start Supplied data

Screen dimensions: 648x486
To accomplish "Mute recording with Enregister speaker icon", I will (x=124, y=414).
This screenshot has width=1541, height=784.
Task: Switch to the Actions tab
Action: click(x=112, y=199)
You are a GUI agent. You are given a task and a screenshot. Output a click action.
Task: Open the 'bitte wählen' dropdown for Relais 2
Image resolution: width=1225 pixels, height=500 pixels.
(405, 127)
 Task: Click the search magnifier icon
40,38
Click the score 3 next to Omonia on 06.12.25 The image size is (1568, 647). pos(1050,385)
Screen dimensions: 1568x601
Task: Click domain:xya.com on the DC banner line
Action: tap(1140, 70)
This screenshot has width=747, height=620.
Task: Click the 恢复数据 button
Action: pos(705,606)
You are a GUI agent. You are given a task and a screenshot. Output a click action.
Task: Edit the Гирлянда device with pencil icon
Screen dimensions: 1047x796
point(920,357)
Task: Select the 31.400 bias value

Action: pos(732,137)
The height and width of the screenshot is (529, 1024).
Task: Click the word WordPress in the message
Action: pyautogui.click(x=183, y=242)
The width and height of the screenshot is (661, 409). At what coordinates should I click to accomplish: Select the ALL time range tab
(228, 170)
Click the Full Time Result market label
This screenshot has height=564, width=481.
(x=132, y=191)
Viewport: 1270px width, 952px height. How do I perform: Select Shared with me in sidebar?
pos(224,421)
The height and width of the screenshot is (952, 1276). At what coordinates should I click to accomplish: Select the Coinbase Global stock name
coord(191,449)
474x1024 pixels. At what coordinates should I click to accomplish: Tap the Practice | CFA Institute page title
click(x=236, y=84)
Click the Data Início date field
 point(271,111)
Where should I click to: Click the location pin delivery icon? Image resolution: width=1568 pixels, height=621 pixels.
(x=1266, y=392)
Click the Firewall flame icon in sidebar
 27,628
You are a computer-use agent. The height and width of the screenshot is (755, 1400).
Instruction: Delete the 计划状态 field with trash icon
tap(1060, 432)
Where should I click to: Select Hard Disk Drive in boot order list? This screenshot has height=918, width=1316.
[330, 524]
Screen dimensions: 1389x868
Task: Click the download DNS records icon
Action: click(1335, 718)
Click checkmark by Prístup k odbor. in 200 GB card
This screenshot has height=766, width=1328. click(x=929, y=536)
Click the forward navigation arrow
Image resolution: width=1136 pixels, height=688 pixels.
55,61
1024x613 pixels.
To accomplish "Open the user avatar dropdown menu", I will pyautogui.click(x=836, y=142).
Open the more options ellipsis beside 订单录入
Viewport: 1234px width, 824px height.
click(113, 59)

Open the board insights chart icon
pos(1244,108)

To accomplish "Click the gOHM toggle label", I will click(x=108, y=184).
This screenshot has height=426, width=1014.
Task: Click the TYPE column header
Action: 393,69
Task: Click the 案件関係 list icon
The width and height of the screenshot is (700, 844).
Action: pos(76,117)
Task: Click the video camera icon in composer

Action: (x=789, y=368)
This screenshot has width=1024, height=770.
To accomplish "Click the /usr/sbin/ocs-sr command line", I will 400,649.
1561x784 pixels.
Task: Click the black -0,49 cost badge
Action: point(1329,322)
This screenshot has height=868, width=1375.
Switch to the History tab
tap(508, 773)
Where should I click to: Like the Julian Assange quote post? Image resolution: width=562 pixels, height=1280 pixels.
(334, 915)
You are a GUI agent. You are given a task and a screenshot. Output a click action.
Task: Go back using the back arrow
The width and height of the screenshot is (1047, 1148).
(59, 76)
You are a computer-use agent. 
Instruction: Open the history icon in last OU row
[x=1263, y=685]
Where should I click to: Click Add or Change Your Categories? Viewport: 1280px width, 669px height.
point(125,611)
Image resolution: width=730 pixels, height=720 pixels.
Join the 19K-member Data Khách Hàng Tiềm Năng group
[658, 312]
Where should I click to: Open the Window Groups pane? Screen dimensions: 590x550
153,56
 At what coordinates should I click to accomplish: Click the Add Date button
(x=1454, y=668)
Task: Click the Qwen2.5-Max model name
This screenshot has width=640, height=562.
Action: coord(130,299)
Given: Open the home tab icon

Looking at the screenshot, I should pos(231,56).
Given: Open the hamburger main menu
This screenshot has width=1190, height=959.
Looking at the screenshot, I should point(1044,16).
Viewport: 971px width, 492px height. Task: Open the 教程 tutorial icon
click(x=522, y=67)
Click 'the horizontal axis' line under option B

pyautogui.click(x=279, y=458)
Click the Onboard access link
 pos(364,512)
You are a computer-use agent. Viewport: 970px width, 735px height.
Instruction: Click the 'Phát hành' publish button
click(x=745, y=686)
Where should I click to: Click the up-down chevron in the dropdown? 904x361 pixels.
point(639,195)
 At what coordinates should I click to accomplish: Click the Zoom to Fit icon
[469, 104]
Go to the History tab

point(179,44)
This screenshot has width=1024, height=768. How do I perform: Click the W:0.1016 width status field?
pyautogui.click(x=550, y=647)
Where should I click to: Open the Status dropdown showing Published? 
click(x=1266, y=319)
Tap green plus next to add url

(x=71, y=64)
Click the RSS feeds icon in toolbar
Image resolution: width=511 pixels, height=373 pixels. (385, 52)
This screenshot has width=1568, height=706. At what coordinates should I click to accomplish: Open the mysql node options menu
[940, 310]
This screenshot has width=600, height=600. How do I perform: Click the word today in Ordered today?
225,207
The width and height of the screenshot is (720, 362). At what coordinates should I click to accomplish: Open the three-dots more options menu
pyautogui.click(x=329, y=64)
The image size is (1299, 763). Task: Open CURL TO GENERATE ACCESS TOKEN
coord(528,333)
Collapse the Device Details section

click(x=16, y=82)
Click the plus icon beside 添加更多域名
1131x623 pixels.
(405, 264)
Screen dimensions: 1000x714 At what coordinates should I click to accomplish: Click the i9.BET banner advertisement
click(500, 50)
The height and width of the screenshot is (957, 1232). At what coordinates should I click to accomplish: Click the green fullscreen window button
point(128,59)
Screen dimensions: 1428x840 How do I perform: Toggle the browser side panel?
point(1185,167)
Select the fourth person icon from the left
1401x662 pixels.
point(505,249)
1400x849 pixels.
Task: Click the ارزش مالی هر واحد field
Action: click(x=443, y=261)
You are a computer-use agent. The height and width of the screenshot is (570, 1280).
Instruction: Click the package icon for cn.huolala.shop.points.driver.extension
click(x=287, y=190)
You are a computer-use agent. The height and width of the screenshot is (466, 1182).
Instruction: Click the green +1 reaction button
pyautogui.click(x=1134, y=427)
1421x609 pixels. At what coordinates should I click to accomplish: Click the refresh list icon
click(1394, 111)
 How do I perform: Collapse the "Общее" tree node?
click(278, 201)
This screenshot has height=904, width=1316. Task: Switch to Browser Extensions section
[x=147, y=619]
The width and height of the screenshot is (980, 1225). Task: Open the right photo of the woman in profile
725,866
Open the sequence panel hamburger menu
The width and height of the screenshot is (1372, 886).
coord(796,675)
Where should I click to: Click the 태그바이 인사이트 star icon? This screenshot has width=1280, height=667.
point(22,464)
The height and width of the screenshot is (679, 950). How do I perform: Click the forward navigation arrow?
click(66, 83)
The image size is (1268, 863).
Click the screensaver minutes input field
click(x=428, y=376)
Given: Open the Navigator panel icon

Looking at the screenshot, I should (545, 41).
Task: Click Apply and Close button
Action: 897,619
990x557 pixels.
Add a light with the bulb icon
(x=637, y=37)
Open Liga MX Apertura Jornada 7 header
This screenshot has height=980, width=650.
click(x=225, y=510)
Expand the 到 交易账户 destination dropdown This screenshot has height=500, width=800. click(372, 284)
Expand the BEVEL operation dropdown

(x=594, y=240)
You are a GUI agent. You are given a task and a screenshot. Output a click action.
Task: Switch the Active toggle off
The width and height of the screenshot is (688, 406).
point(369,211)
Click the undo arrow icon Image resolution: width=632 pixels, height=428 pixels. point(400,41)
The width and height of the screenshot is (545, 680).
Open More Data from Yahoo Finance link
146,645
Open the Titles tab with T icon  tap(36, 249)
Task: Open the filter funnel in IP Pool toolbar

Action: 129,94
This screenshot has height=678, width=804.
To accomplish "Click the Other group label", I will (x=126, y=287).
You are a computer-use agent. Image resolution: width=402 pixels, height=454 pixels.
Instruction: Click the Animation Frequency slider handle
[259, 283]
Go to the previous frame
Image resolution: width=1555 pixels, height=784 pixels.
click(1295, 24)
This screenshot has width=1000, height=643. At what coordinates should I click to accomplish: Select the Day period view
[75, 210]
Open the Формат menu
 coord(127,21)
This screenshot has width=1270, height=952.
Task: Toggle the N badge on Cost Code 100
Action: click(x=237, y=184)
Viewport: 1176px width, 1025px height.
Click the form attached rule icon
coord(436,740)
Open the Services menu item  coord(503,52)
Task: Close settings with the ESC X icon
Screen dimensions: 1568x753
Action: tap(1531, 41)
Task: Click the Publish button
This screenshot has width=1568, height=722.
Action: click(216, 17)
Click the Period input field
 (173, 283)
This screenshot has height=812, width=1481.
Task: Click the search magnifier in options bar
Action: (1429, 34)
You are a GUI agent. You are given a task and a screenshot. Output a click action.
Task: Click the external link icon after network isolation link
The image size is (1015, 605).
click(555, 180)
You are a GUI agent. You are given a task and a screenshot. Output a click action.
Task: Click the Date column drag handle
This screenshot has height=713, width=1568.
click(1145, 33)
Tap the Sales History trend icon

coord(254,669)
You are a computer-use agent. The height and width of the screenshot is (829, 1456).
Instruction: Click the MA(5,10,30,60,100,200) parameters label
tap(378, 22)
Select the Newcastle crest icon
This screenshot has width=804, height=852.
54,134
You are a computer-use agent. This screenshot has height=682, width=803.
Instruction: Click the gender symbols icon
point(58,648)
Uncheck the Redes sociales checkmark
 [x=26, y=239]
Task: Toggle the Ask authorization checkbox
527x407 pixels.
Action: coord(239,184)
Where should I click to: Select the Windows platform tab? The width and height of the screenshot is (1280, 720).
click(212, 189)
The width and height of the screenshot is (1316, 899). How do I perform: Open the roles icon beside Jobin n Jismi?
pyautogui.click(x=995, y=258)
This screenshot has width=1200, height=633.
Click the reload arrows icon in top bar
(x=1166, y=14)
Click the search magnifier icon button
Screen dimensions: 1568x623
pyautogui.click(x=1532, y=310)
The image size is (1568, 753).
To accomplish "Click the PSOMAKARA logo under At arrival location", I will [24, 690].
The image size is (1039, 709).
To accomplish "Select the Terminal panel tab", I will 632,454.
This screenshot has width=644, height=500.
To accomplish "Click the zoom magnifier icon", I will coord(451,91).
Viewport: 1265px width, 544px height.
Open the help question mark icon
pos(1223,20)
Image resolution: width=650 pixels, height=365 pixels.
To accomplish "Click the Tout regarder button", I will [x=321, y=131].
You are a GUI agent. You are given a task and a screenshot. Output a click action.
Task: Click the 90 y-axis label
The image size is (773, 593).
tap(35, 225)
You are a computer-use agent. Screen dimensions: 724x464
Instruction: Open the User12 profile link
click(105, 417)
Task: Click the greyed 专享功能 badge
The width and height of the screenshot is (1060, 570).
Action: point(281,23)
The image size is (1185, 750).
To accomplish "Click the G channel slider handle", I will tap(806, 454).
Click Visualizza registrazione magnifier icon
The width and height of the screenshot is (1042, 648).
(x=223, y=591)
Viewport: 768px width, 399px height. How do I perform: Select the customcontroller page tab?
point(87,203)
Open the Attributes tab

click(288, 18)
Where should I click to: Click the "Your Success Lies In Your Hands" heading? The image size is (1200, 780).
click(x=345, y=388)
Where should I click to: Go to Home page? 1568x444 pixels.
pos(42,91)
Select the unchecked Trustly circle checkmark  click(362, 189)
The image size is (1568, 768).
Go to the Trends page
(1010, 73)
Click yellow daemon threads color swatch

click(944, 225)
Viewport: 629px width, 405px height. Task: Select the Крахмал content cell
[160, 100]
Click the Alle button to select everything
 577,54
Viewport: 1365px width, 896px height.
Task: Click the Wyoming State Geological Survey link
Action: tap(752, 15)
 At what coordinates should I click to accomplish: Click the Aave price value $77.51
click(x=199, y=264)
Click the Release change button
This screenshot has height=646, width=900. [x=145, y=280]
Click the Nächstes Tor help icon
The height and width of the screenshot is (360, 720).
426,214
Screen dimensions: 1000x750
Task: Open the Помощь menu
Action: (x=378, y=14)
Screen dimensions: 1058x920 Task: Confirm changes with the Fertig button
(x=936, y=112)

end Supplied data

**Direction**
Rewrite the part of the material that opens with the line containing "At what coordinates should I click to accomplish: Click the Add" and closes with the line containing "pos(364,512)", changing "hamburger" to "three-line" and keeping everything else the same.

**Worked solution**
 At what coordinates should I click to accomplish: Click the Add Date button
(x=1454, y=668)
Task: Click the Qwen2.5-Max model name
This screenshot has width=640, height=562.
Action: coord(130,299)
Given: Open the home tab icon

Looking at the screenshot, I should pos(231,56).
Given: Open the three-line main menu
This screenshot has width=1190, height=959.
Looking at the screenshot, I should point(1044,16).
Viewport: 971px width, 492px height. Task: Open the 教程 tutorial icon
click(x=522, y=67)
Click 'the horizontal axis' line under option B

pyautogui.click(x=279, y=458)
Click the Onboard access link
 pos(364,512)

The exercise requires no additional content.